- _WORK ORDER_: When you retype the entries, keep each one exact and leave out the pictures.
** Opening RECORD SET block **
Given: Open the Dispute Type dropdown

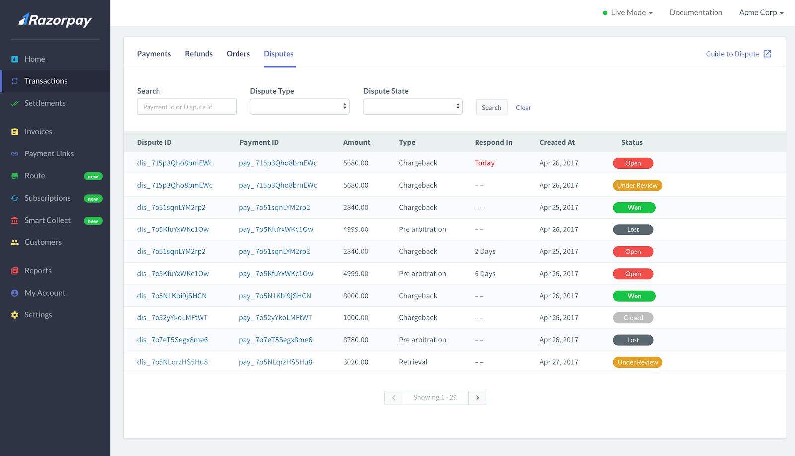Looking at the screenshot, I should coord(299,106).
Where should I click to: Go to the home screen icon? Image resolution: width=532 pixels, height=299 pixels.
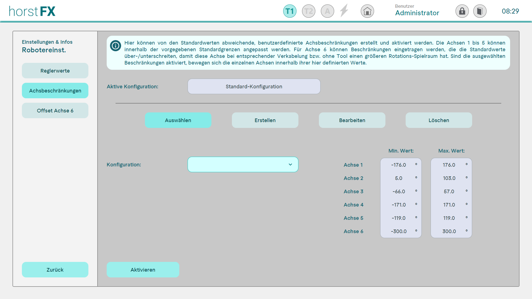(367, 11)
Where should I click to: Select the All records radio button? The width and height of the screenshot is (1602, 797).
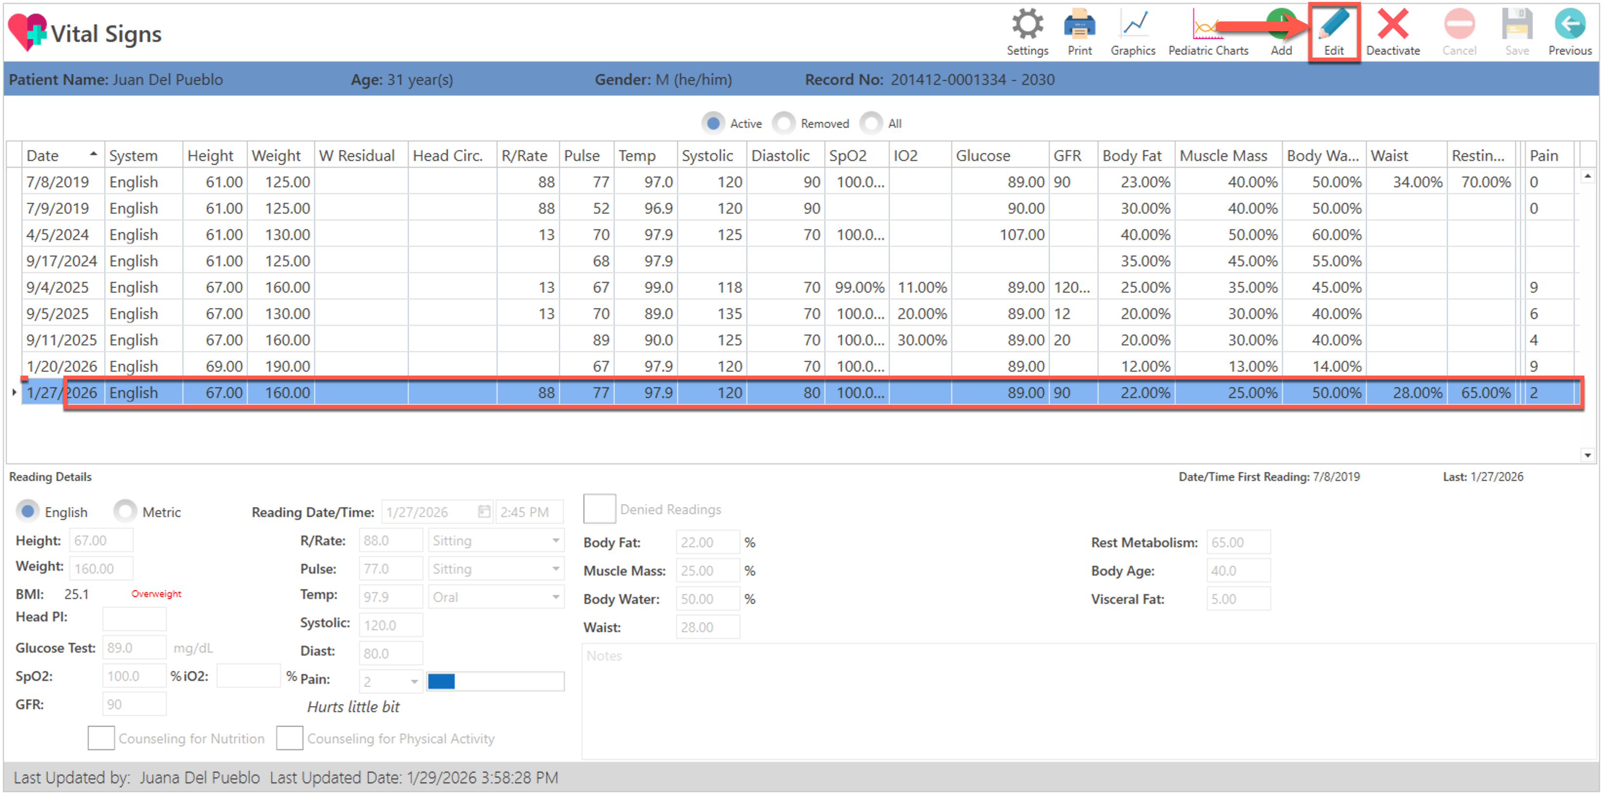(871, 123)
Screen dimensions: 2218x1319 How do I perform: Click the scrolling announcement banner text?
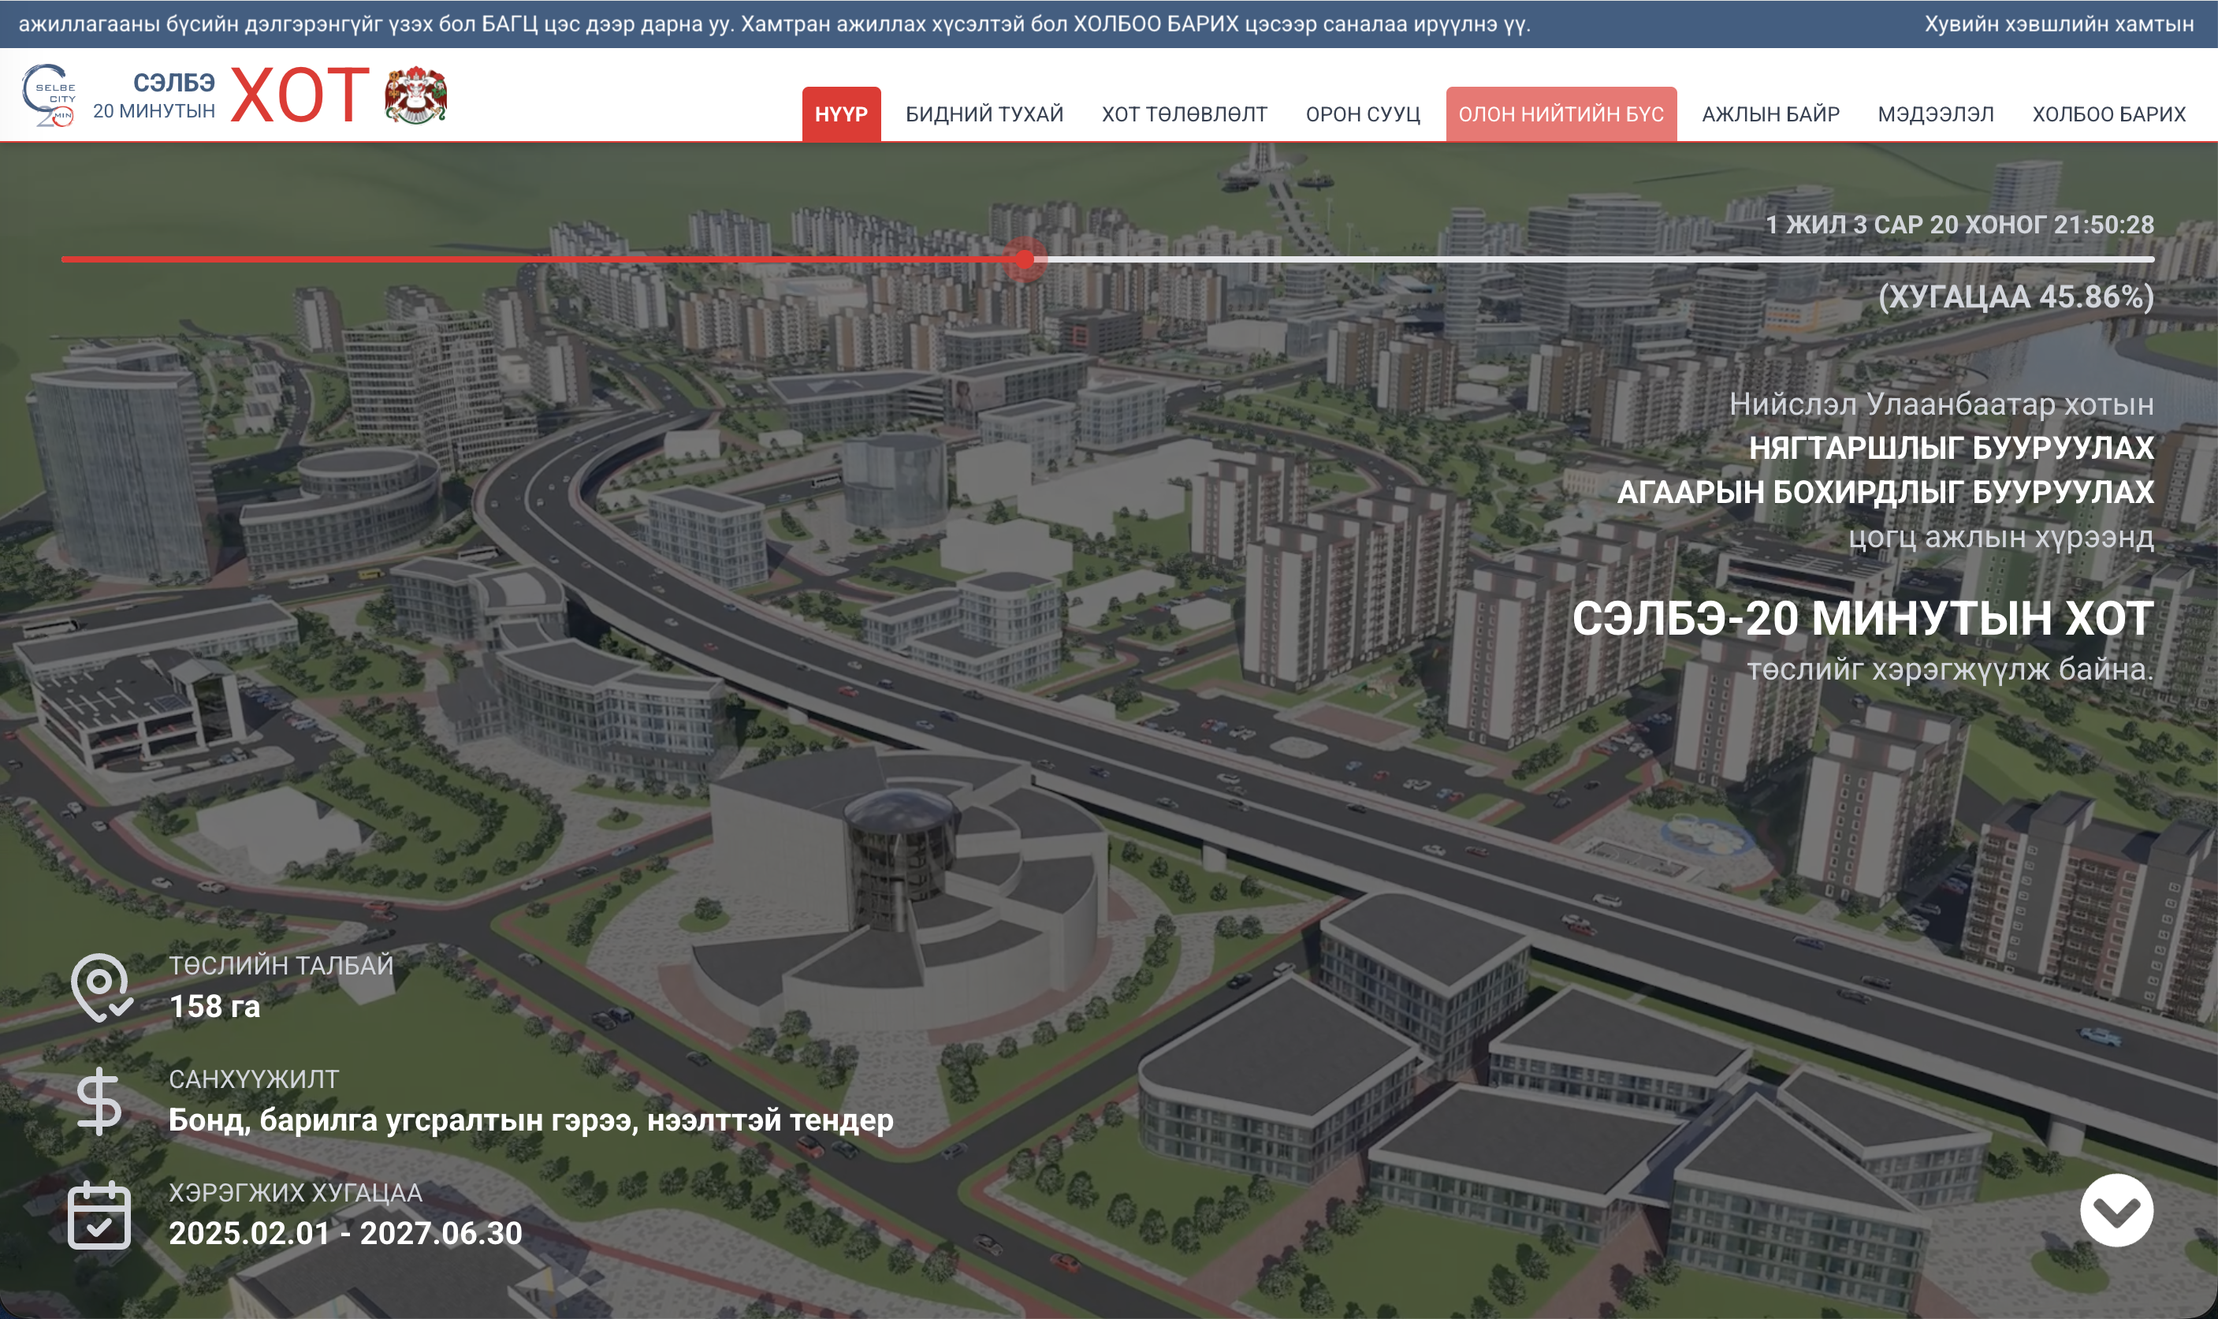pyautogui.click(x=773, y=24)
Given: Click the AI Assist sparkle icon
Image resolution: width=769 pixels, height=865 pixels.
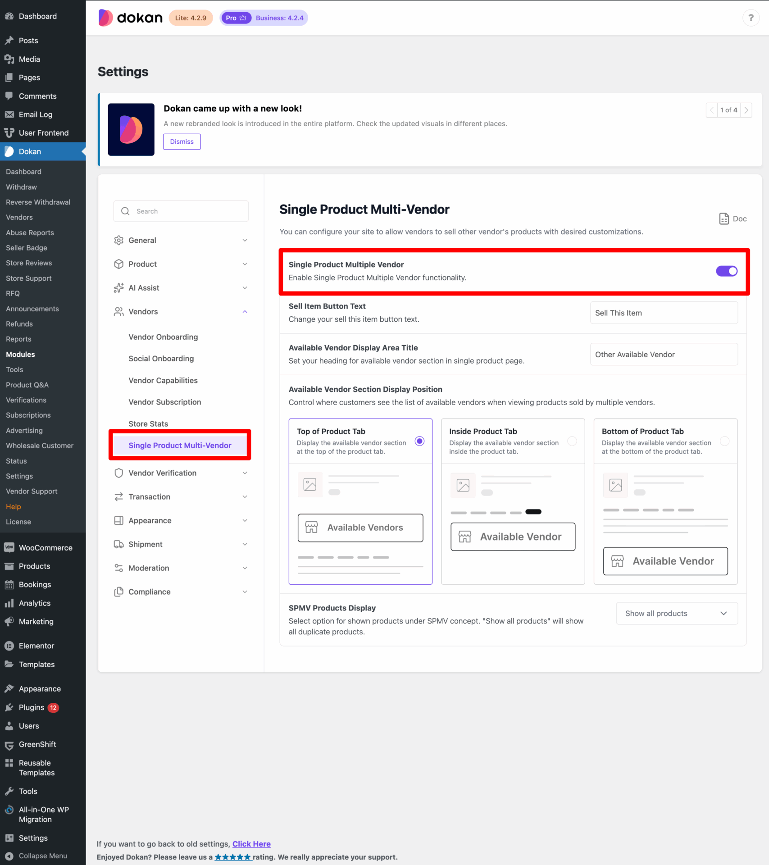Looking at the screenshot, I should (x=118, y=287).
** Closing RECORD SET block **
- _COMPLETED EXERCISE_:
Given: Open the Dispute Type dropdown

Looking at the screenshot, I should coord(299,106).
Where should I click to: Go to the home screen icon? Image resolution: width=532 pixels, height=299 pixels.
(367, 11)
Where should I click to: Select the All records radio button? The width and height of the screenshot is (1602, 797).
(871, 123)
Screen dimensions: 2218x1319 How do I perform: Click the scrolling announcement banner text?
pyautogui.click(x=773, y=24)
Given: Click the AI Assist sparkle icon
Image resolution: width=769 pixels, height=865 pixels.
Looking at the screenshot, I should (x=118, y=287).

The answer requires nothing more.